### To be done
How many lines of the records contain the word "green"? Reply with the number alone.

### Recorded information

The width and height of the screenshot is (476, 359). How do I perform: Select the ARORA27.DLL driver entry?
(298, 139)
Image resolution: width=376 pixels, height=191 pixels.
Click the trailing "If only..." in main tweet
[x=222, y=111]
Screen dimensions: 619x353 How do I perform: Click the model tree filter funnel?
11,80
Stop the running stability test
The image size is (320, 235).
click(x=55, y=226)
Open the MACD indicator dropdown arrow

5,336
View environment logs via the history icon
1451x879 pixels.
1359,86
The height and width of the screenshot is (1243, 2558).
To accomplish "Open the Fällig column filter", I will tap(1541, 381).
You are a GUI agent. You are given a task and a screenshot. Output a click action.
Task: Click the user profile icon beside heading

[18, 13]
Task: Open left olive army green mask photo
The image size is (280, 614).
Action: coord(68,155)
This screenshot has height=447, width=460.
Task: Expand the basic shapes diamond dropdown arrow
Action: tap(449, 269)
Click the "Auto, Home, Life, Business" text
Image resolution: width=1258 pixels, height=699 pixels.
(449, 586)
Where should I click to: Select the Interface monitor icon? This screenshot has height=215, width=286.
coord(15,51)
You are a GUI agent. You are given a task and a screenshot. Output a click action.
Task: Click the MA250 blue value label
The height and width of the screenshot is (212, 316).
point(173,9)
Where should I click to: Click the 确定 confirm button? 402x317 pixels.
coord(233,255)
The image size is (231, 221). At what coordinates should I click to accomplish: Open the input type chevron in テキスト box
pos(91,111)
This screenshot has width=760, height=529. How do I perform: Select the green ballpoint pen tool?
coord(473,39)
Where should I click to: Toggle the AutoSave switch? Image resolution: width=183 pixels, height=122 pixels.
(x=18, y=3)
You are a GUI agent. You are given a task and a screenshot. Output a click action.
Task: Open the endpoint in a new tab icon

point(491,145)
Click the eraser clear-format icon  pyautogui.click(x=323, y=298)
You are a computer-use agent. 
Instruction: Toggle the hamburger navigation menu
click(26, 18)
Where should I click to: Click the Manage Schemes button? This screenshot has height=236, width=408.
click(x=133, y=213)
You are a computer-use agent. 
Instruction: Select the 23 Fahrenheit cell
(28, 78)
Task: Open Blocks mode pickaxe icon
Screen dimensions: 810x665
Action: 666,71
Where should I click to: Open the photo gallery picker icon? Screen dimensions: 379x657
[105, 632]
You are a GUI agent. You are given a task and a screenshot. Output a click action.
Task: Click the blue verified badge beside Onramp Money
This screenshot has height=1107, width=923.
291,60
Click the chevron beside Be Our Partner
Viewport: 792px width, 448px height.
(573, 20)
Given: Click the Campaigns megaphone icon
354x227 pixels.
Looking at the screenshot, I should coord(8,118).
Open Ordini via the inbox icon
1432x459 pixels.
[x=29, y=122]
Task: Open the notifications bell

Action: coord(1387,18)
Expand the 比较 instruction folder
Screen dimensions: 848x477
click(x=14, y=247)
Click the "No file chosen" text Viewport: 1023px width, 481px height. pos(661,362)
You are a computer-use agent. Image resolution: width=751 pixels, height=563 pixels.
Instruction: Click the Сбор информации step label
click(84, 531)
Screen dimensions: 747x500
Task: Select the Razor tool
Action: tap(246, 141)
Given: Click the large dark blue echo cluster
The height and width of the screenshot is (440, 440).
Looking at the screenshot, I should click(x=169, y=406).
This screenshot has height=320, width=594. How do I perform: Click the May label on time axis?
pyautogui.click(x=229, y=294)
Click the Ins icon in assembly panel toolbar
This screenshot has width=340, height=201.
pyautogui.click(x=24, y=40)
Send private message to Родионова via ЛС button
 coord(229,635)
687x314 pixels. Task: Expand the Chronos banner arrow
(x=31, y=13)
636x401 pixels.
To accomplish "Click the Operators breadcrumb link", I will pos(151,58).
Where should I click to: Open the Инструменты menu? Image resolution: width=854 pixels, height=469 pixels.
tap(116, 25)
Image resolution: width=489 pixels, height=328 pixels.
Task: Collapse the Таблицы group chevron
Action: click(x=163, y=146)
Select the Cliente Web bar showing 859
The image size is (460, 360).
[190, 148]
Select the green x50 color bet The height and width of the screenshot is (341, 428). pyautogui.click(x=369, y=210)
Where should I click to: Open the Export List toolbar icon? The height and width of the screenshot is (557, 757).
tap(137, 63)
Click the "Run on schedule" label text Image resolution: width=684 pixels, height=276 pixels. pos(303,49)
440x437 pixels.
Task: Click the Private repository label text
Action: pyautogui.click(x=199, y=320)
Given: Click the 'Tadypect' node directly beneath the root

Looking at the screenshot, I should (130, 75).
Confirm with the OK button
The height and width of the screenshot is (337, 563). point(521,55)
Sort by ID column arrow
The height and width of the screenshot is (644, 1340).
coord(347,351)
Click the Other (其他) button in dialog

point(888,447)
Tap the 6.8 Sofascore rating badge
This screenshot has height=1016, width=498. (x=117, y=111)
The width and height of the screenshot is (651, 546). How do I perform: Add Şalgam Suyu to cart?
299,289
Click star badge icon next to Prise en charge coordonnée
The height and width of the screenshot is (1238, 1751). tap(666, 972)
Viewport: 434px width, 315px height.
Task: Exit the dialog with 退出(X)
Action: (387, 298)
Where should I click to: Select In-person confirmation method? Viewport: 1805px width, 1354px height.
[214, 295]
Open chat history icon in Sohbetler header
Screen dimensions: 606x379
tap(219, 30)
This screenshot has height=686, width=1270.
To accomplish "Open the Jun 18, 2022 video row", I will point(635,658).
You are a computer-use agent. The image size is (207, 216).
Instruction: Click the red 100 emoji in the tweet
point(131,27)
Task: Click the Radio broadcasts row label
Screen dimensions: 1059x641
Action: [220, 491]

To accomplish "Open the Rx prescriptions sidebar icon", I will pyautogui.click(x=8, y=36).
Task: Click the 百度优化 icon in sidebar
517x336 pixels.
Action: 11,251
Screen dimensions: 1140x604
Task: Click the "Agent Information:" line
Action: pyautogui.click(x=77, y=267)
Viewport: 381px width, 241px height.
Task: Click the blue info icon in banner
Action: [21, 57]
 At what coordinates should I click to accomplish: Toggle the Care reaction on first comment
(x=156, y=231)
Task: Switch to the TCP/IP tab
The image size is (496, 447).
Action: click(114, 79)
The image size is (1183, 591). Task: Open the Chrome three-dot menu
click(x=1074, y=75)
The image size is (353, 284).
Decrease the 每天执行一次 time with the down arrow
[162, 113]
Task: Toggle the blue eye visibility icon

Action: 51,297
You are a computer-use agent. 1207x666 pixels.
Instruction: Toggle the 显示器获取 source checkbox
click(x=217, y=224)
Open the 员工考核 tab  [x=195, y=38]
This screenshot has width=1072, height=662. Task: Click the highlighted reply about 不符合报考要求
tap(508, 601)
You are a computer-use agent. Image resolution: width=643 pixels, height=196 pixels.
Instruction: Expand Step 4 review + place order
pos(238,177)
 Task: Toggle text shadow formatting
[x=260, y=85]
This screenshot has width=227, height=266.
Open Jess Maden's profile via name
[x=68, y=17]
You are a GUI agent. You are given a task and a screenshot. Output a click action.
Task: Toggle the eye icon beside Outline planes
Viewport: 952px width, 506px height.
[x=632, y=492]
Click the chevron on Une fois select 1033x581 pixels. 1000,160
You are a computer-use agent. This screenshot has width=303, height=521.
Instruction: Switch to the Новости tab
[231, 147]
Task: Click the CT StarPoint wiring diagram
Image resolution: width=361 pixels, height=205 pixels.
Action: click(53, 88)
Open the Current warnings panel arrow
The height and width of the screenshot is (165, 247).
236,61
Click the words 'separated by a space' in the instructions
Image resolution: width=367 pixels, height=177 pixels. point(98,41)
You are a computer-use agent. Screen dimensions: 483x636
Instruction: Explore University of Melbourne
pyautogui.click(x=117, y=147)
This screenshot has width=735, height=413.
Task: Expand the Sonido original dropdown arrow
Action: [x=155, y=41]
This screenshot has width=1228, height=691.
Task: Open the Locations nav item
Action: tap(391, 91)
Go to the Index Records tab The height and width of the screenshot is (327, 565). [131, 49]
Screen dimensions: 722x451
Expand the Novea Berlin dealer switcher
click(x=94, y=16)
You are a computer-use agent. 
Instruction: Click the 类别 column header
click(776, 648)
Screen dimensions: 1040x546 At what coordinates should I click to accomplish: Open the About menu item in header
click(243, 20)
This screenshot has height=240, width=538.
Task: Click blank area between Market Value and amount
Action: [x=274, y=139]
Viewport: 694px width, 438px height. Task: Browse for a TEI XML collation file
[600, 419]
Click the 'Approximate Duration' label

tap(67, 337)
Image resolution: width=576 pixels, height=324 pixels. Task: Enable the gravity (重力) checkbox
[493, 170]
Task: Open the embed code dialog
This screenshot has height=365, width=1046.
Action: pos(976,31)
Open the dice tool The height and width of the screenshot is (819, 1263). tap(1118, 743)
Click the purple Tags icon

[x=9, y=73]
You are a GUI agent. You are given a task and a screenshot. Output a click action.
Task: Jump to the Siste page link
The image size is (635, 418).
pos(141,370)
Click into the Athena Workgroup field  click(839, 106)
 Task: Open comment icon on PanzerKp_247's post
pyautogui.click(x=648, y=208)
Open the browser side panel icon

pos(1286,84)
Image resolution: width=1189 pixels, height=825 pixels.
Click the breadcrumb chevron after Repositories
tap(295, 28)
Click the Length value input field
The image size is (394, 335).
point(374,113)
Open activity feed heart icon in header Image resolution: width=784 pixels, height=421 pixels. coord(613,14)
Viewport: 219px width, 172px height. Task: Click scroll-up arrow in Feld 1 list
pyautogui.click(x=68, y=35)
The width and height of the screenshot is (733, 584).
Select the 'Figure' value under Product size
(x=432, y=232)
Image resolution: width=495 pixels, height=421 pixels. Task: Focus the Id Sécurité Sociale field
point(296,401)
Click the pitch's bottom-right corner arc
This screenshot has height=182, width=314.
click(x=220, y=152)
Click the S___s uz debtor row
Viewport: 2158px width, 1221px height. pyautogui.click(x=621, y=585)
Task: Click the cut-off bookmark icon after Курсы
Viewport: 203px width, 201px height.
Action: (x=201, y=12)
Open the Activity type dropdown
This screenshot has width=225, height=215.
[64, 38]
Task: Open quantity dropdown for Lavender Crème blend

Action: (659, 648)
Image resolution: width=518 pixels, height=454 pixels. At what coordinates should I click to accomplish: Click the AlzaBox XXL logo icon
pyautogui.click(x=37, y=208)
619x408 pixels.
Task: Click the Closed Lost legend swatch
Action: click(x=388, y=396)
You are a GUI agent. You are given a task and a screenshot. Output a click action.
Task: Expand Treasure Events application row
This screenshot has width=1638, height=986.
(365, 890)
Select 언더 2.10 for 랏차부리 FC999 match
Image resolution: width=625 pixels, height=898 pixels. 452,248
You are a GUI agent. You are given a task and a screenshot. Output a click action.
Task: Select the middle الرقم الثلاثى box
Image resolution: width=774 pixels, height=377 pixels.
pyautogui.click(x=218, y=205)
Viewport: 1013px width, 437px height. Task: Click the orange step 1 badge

### Response to this exercise
3